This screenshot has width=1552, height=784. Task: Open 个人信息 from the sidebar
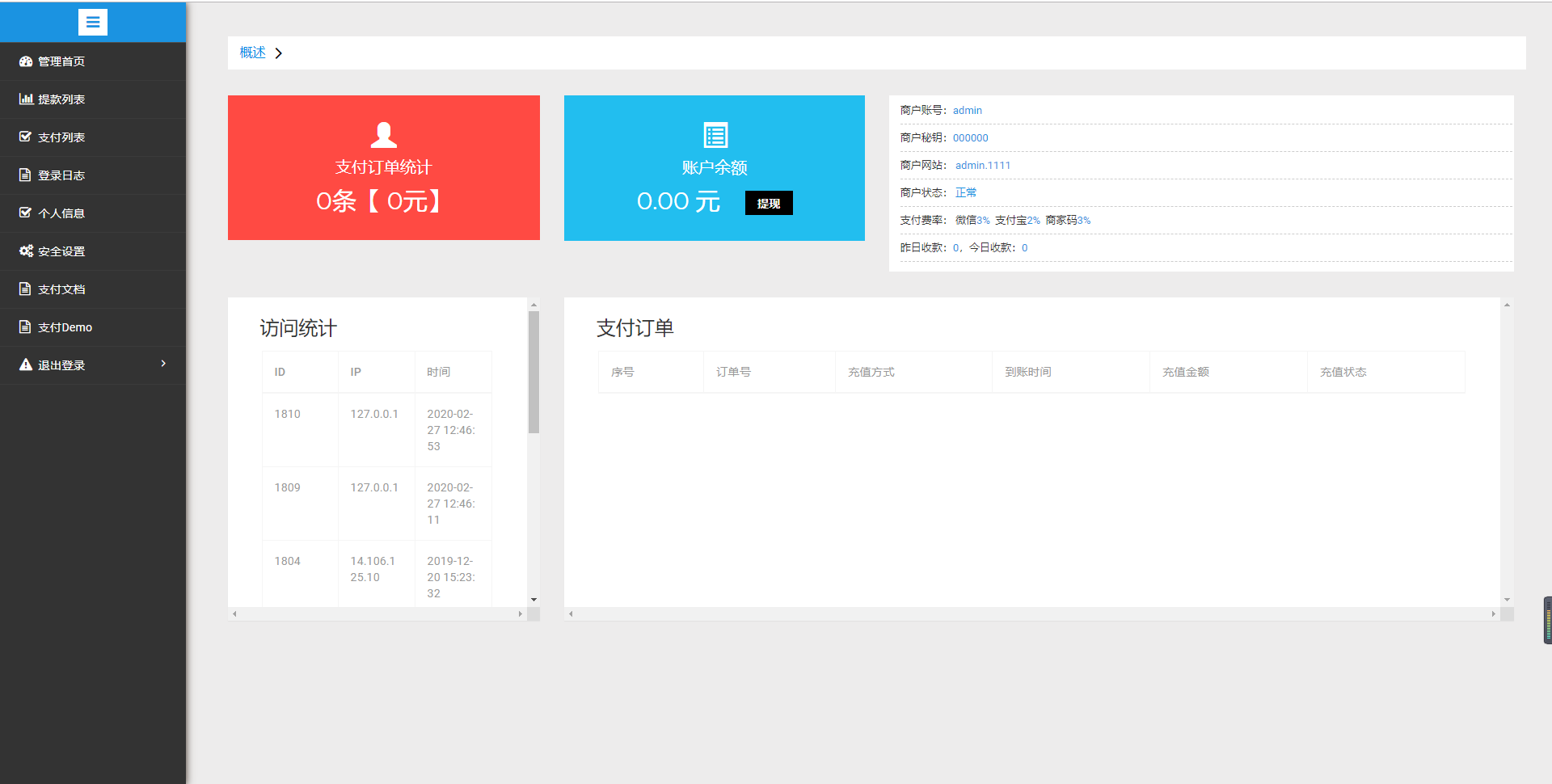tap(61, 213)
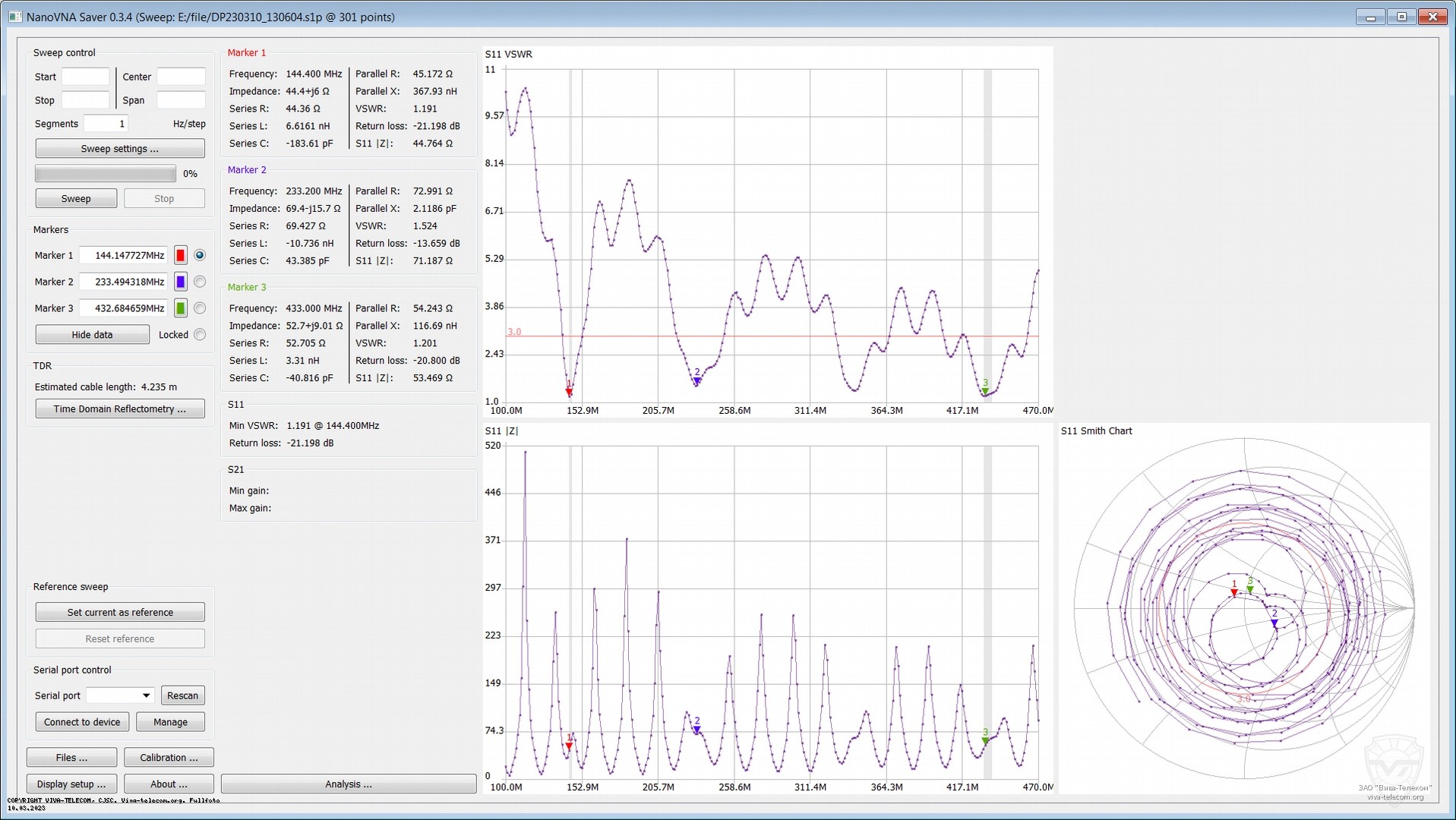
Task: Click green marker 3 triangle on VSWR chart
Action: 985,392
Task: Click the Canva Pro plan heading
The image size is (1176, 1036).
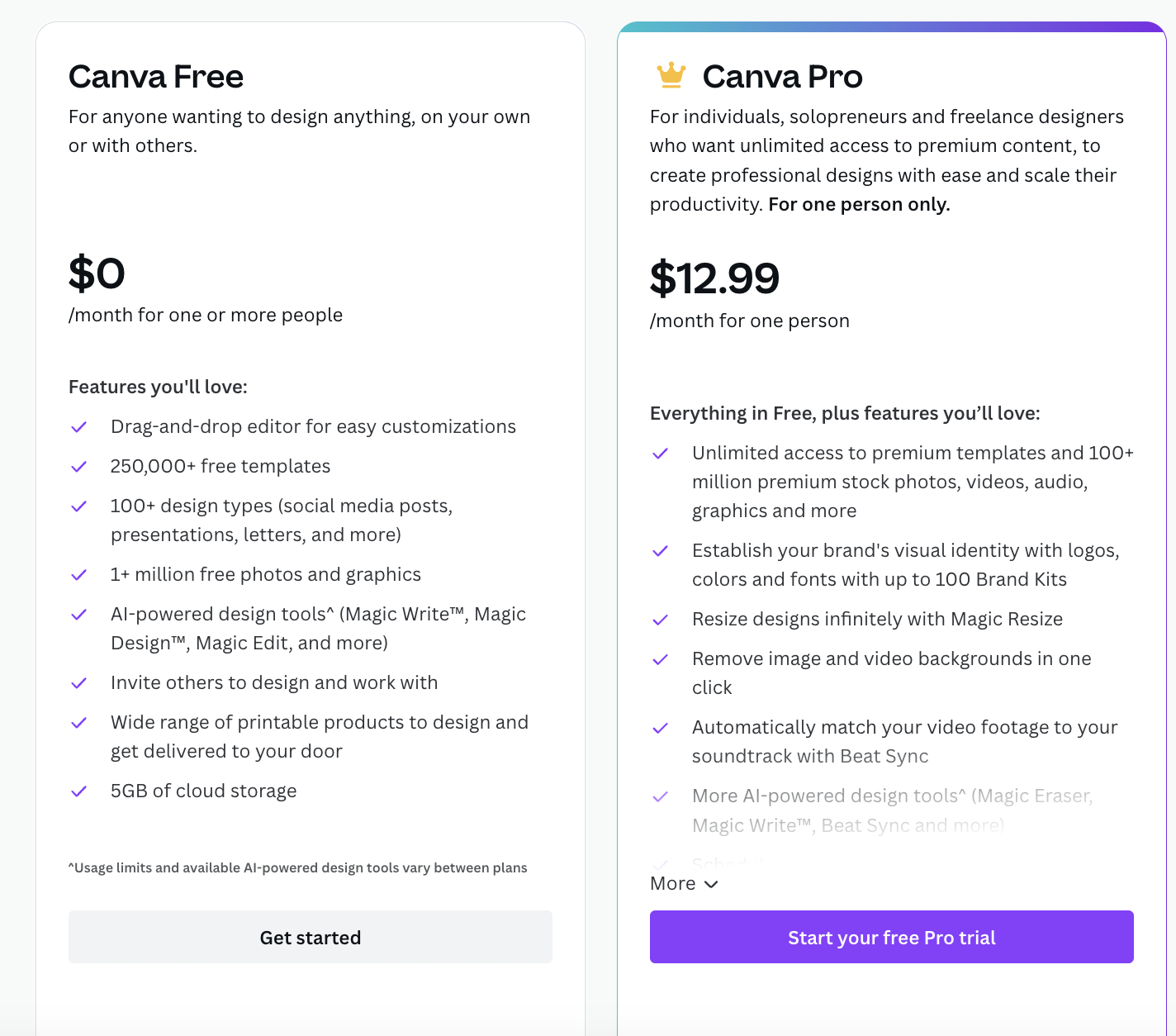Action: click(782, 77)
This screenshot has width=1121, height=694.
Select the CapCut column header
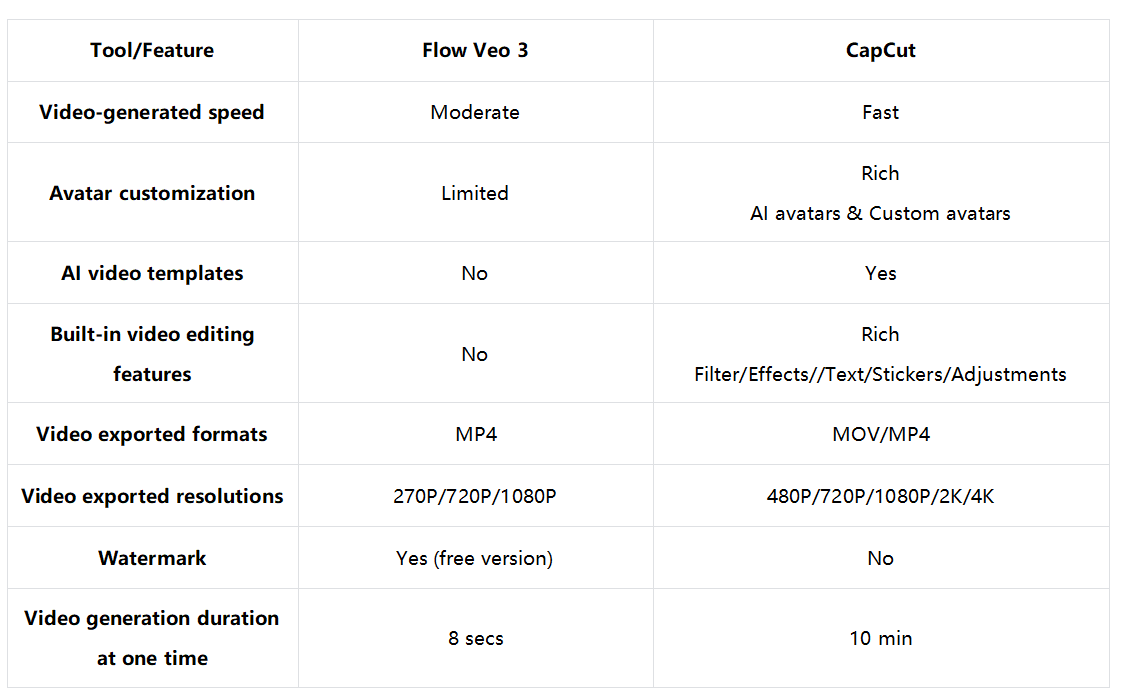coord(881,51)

+ + + +

**What you need to do:** Copy out the material above in full and exactly; its pictures are not to appear.

**Finished task:**
This screenshot has width=1552, height=784. Task: Open 个人信息 from the sidebar
tap(61, 213)
Task: Click green marker 3 triangle on VSWR chart
Action: 985,392
Task: Click the Canva Pro plan heading
The image size is (1176, 1036).
Action: click(782, 77)
This screenshot has width=1121, height=694.
Select the CapCut column header
coord(881,51)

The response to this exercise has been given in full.